[Records supplied]
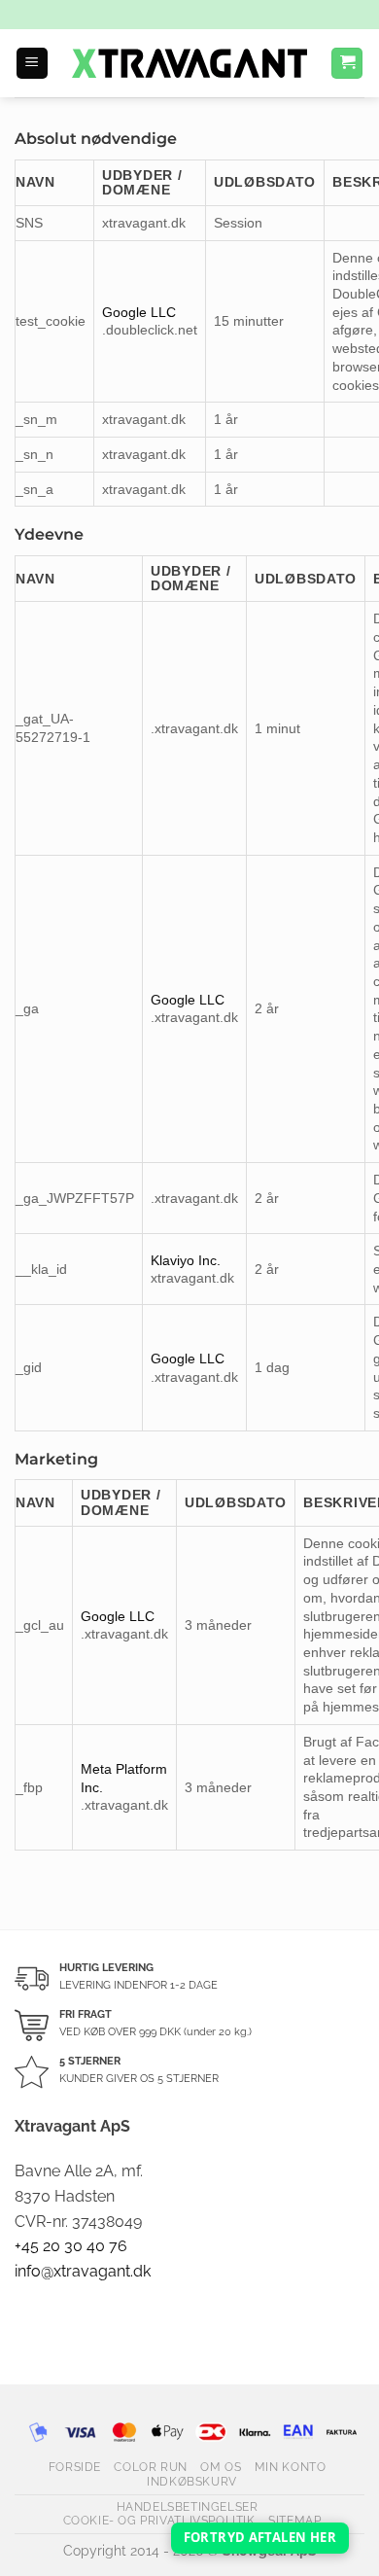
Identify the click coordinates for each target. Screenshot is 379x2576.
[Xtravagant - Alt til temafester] (189, 63)
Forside (75, 2466)
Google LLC (139, 312)
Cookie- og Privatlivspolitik (159, 2520)
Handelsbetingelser (187, 2506)
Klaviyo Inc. (186, 1260)
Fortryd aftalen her (260, 2537)
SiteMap (294, 2520)
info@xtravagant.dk (83, 2271)
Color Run (151, 2466)
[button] (32, 64)
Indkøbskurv (192, 2481)
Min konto (291, 2466)
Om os (220, 2466)
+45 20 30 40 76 (71, 2246)
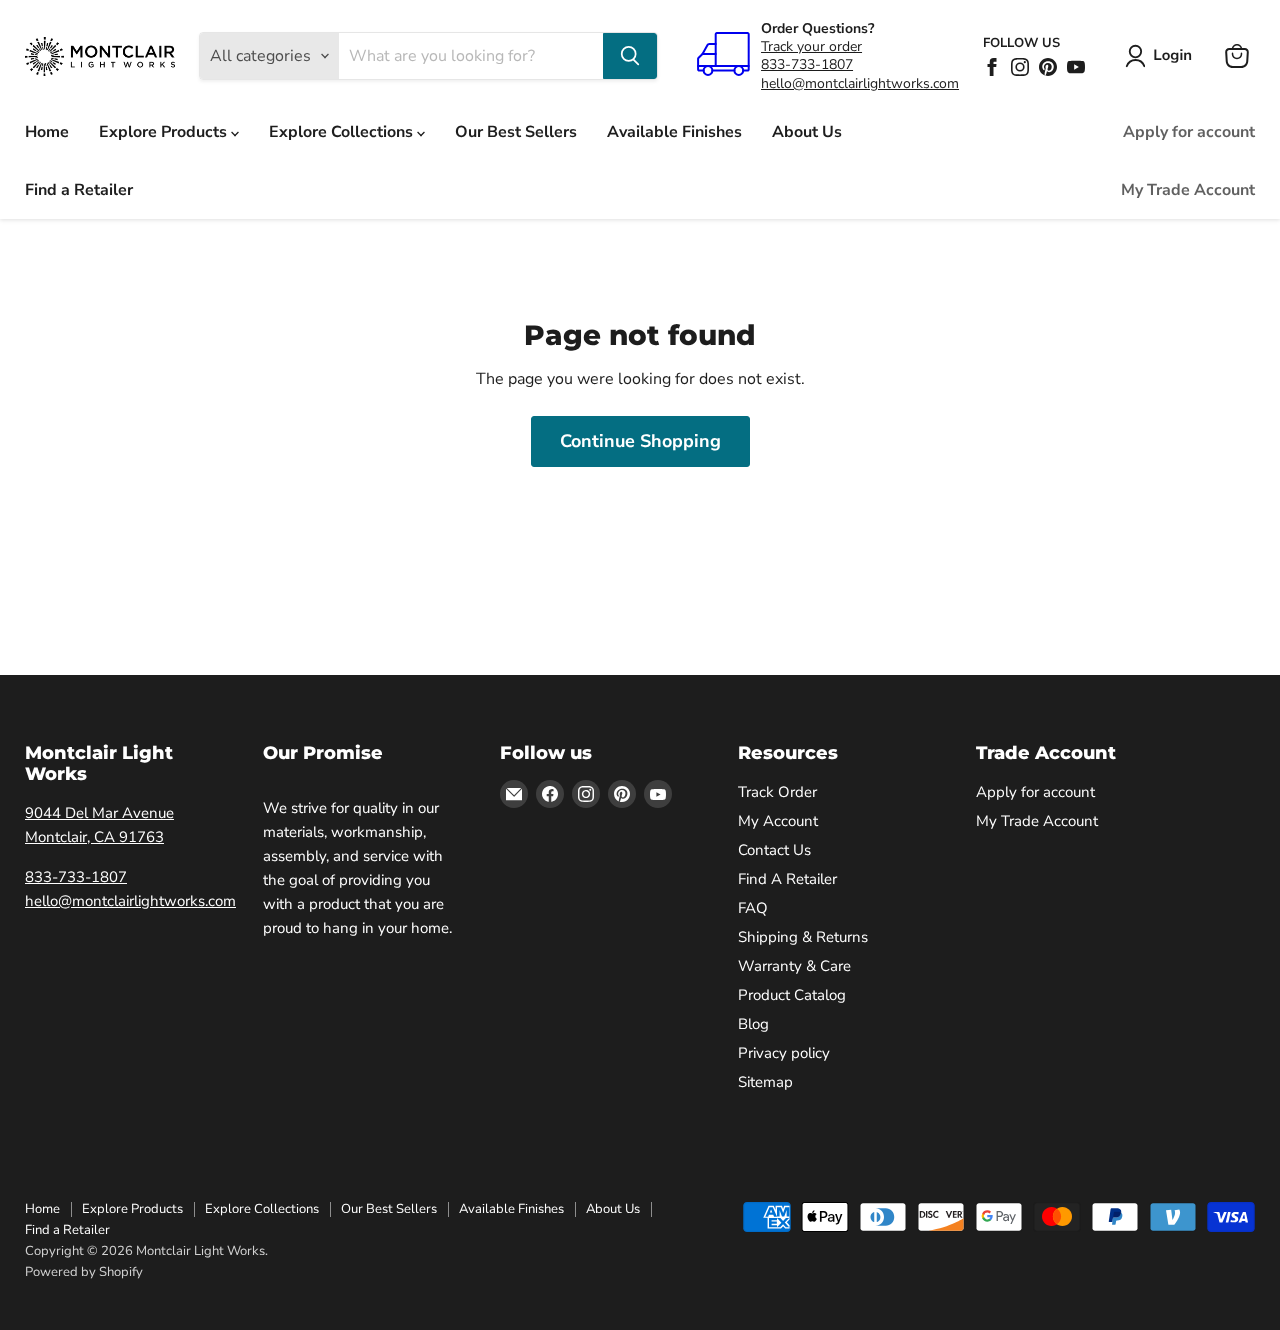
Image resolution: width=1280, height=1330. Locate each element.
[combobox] (471, 56)
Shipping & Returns (803, 937)
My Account (778, 821)
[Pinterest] (1048, 67)
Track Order (777, 792)
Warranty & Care (794, 966)
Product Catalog (792, 995)
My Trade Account (1188, 190)
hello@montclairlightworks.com (860, 83)
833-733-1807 (807, 64)
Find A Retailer (787, 879)
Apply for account (1189, 132)
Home (47, 132)
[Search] (630, 56)
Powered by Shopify (84, 1272)
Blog (753, 1024)
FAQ (753, 908)
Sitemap (765, 1082)
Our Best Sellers (516, 132)
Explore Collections (343, 132)
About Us (807, 132)
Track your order (811, 46)
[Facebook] (992, 67)
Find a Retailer (79, 190)
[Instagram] (1020, 67)
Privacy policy (784, 1053)
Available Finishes (674, 132)
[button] (1162, 56)
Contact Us (774, 850)
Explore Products (165, 132)
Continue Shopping (640, 441)
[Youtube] (1076, 67)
[/Records supplied]
**To do**
Scan the material for the string "Explore". Copy each line where it appears.

**Response to the exercise**
Explore Collections (343, 132)
Explore Products (165, 132)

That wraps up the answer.